Stambolic V, Suzuki A, de la Pompa J L, Brothers G M, Mirtsos C, Sasaki T, Ruland J, Penninger J M, Siderovski D P, Mak T W
Amgen Institute, and Department of Medical Biophysics, University of Toronto, Ontario, Canada.
Cell. 1998 Oct 2;95(1):29-39. doi: 10.1016/s0092-8674(00)81780-8.
PTEN is a tumor suppressor with sequence homology to protein tyrosine phosphatases and the cytoskeletal protein tensin. mPTEN-mutant mouse embryos display regions of increased proliferation. In contrast, mPTEN-deficient immortalized mouse embryonic fibroblasts exhibit decreased sensitivity to cell death in response to a number of apoptotic stimuli, accompanied by constitutively elevated activity and phosphorylation of protein kinase B/Akt, a crucial regulator of cell survival. Expression of exogenous PTEN in mutant cells restores both their sensitivity to agonist-induced apoptosis and normal pattern of PKB/Akt phosphorylation. Furthermore, PTEN negatively regulates intracellular levels of phosphatidylinositol (3,4,5) trisphosphate in cells and dephosphorylates it in vitro. Our results show that PTEN may exert its role as a tumor suppressor by negatively regulating the PI3'K/PKB/Akt signaling pathway.

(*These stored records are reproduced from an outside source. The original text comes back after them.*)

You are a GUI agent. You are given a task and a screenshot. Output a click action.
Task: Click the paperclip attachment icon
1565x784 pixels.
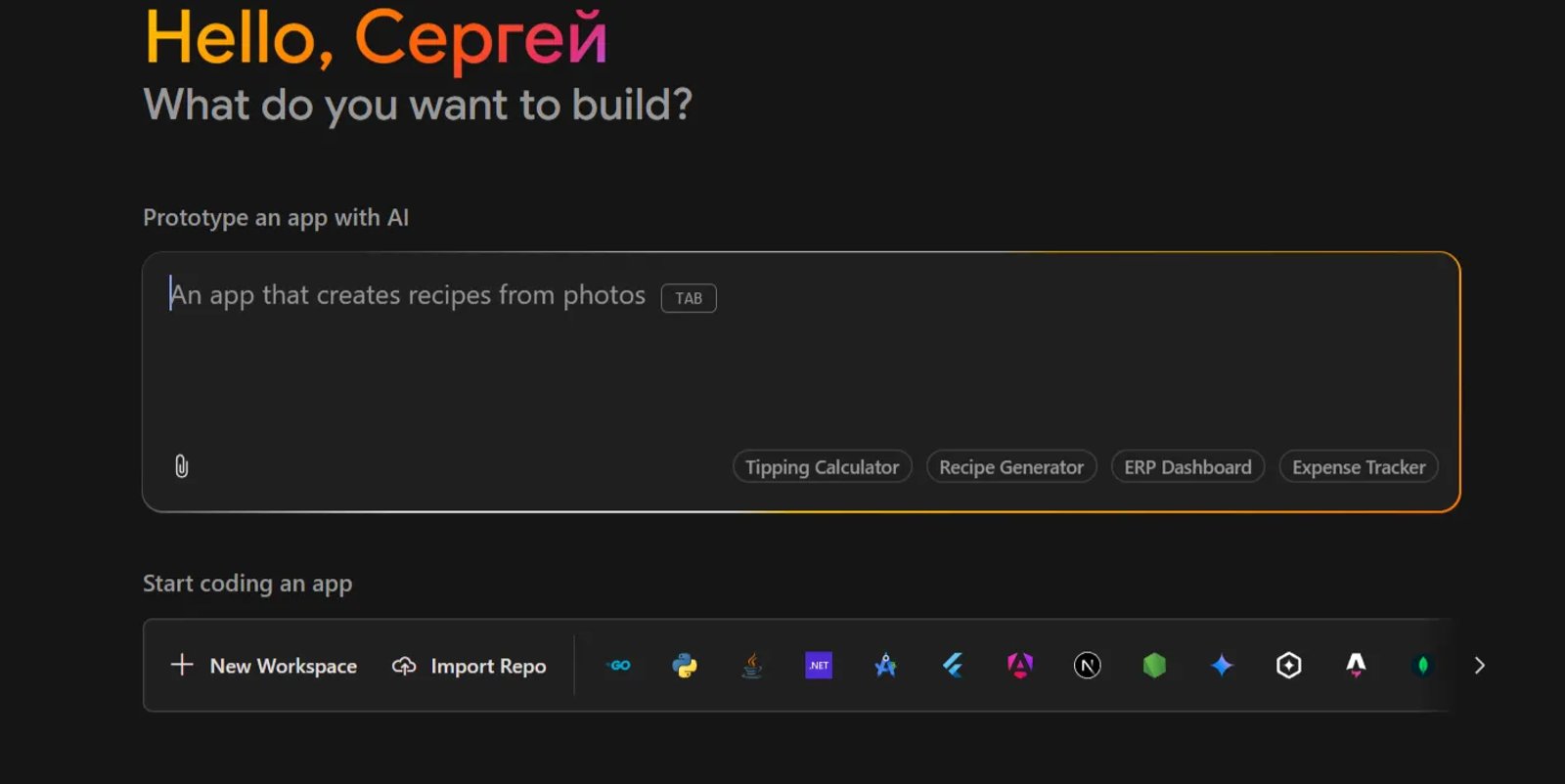(x=181, y=466)
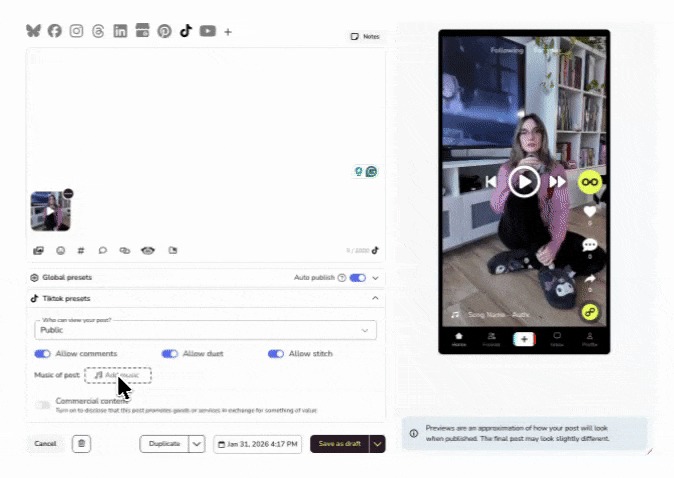Click the Facebook channel icon
Viewport: 674px width, 478px height.
tap(55, 31)
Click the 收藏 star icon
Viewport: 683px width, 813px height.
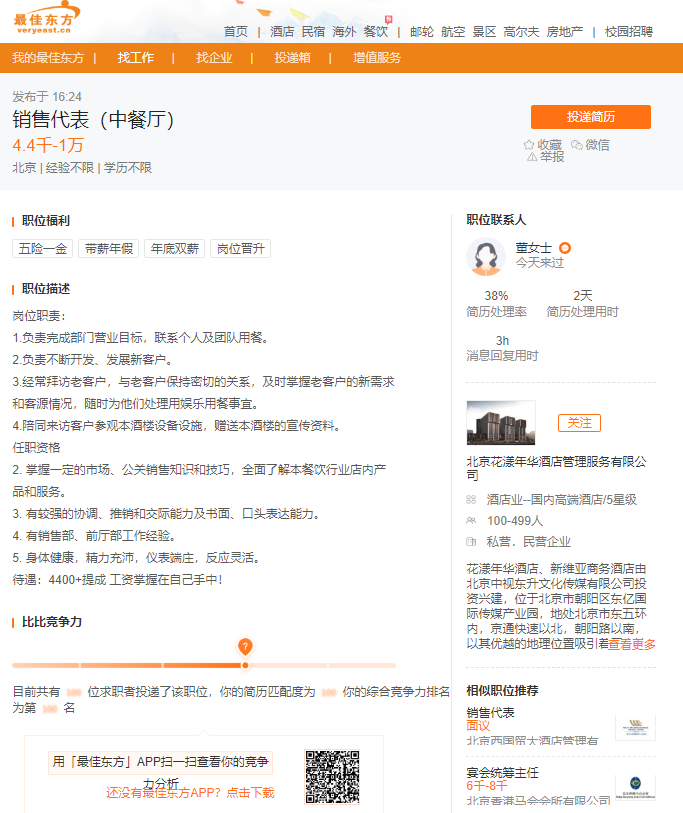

PTEN是一种肿瘤抑制因子,与蛋白质酪氨酸磷酸酶和细胞骨架蛋白张力蛋白具有序列同源性。mPTEN突变的小鼠胚胎显示出增殖增加的区域。相反,mPTEN缺陷的永生化小鼠胚胎成纤维细胞对多种凋亡刺激引起的细胞死亡敏感性降低,同时蛋白激酶B/Akt(细胞存活的关键调节因子)的活性和磷酸化持续升高。在突变细胞中表达外源性PTEN可恢复其对激动剂诱导的凋亡的敏感性以及PKB/Akt磷酸化的正常模式。此外,PTEN在细胞中负调节磷脂酰肌醇(3,4,5)三磷酸的细胞内水平,并在体外使其去磷酸化。我们的结果表明,PTEN可能通过负调节PI3'K/PKB/Akt信号通路发挥其作为肿瘤抑制因子的作用。